> [What is being asked] Put everything from the row containing "The image size is (387, 406)." down to the row containing "Action: 454,15" into a numbered list, skipping blank lines. Leave the pictures out of your answer.

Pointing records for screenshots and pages
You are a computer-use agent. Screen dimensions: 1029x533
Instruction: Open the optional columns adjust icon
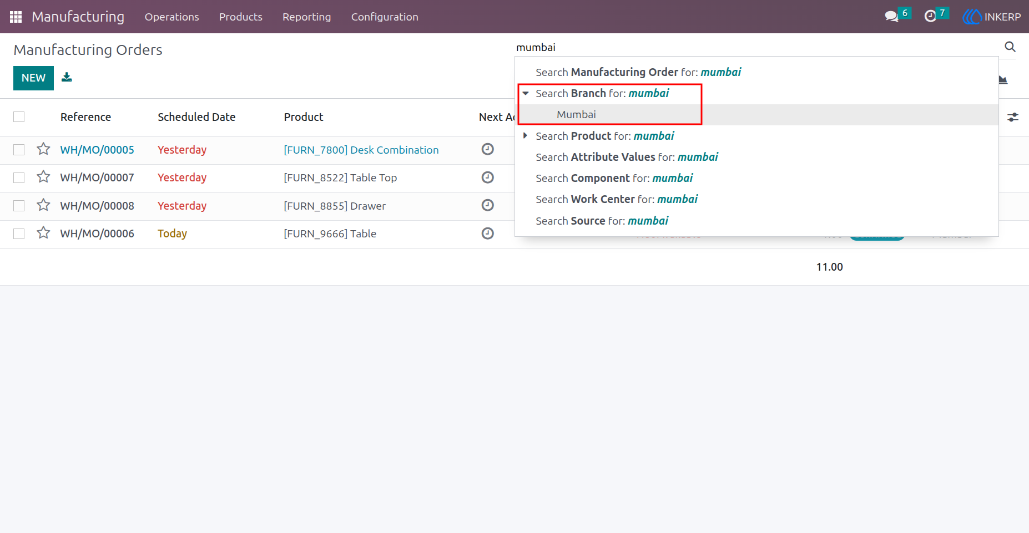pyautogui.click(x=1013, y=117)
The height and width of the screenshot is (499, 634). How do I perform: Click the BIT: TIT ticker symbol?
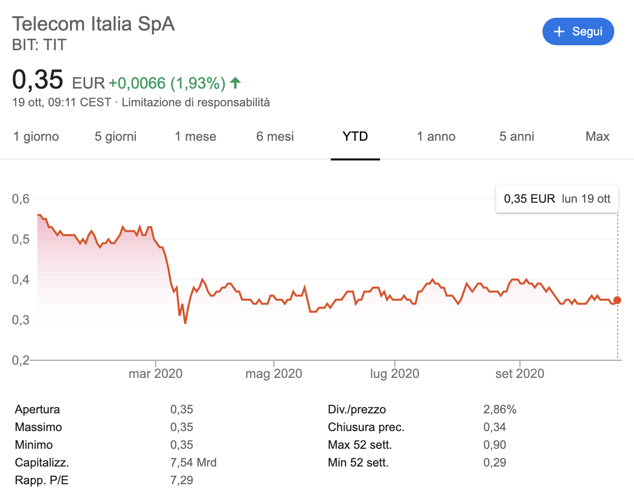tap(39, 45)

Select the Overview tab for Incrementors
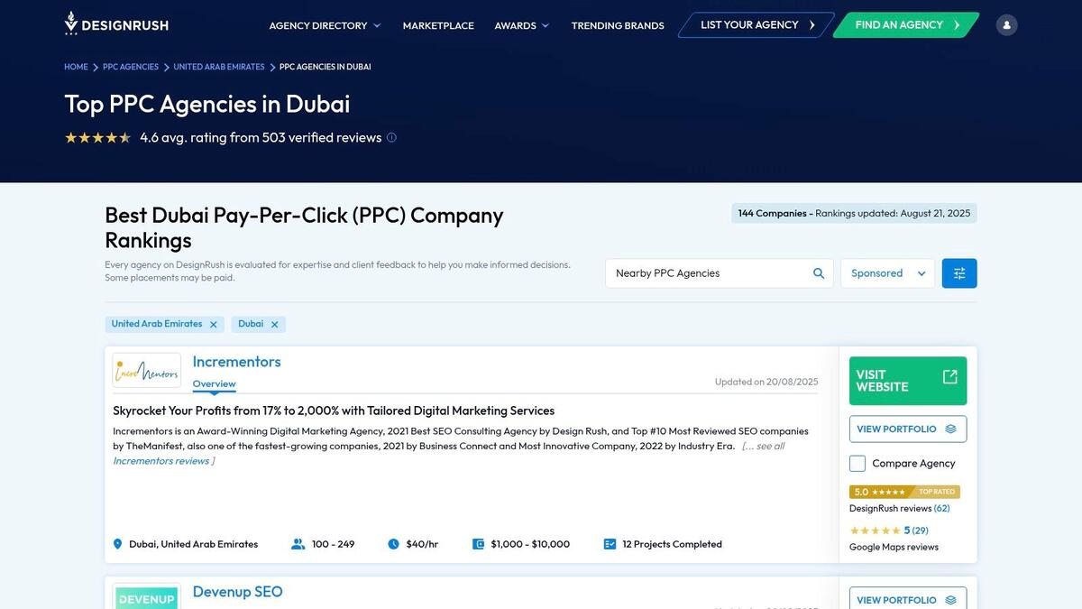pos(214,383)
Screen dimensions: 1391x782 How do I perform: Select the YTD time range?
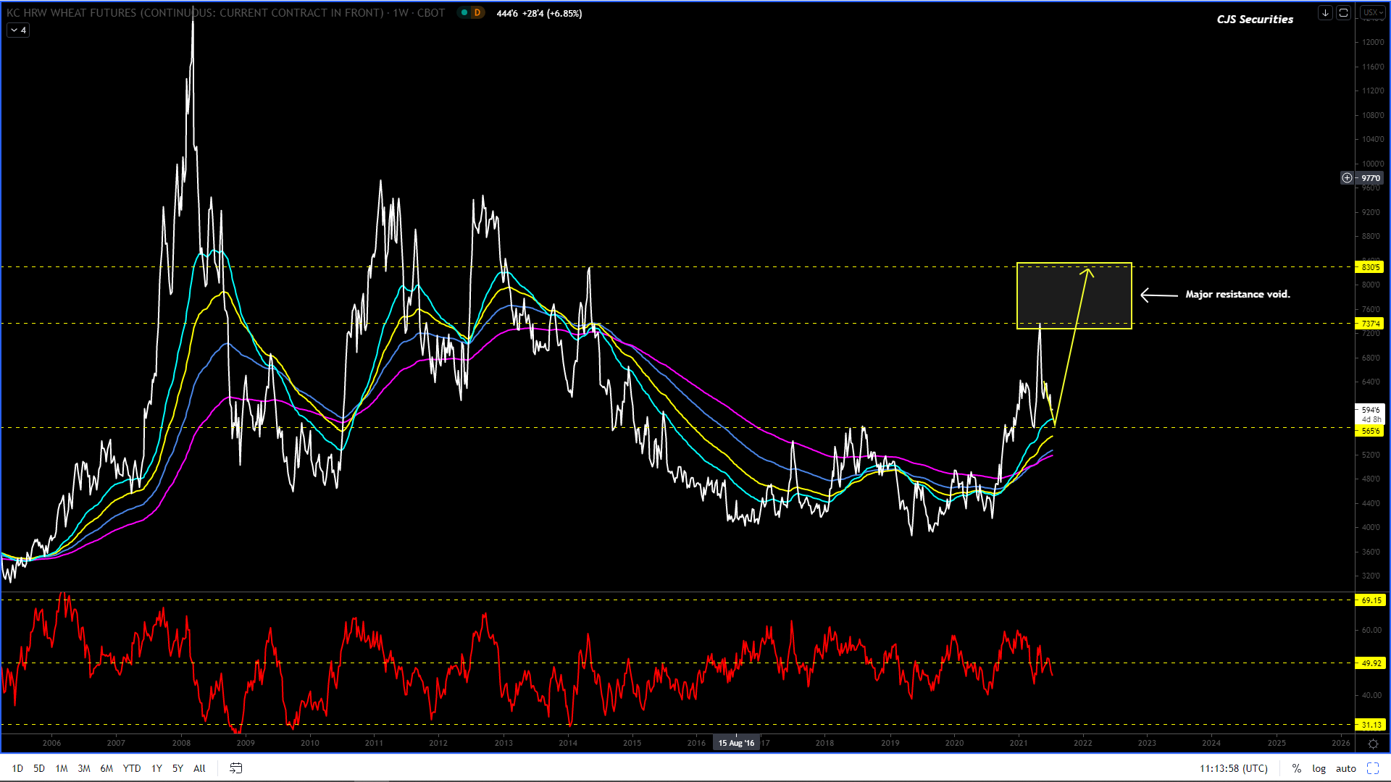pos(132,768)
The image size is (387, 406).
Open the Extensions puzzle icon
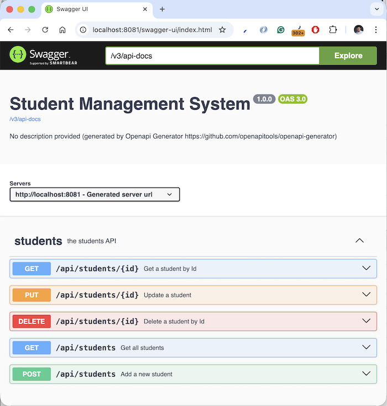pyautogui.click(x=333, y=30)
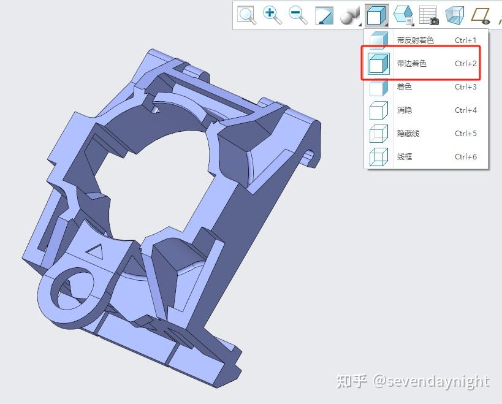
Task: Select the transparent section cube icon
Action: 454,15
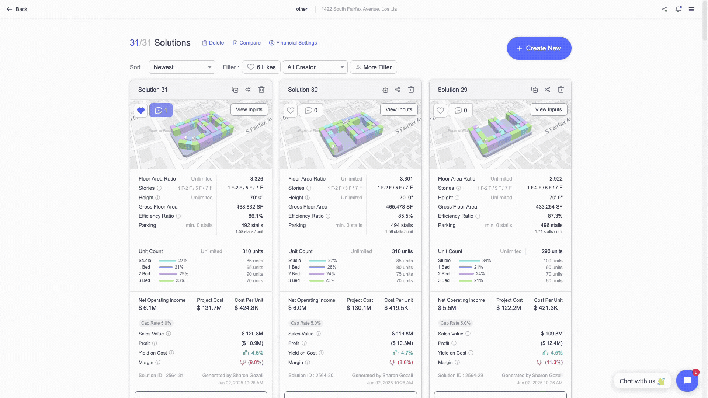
--
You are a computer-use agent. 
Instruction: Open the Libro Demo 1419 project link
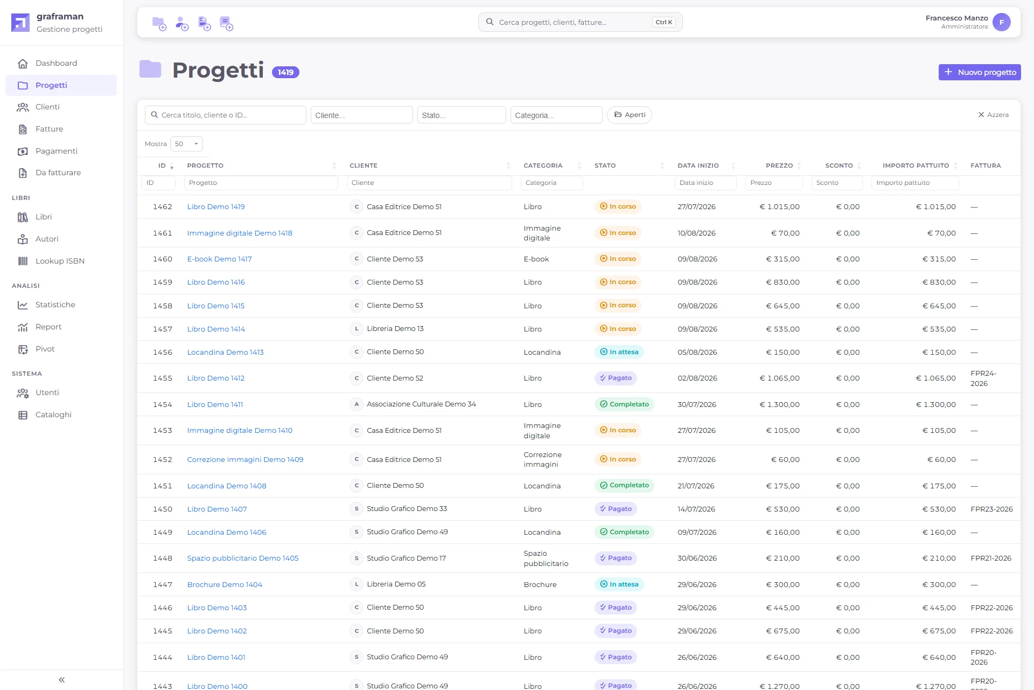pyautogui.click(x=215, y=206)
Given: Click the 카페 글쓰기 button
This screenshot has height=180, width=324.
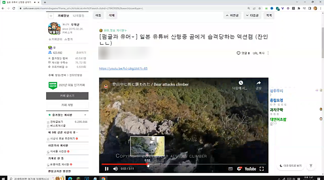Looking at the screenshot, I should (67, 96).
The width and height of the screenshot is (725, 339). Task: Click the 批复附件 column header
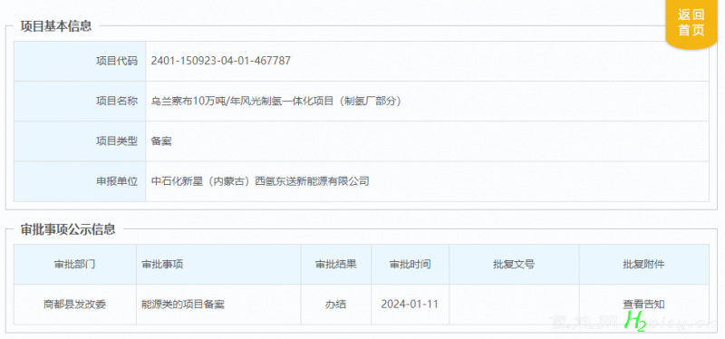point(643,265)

> [The response]
1. The image size is (387, 406).
2. Open the Extensions puzzle icon
3. pyautogui.click(x=333, y=30)
4. Task: Select the transparent section cube icon
5. Action: 454,15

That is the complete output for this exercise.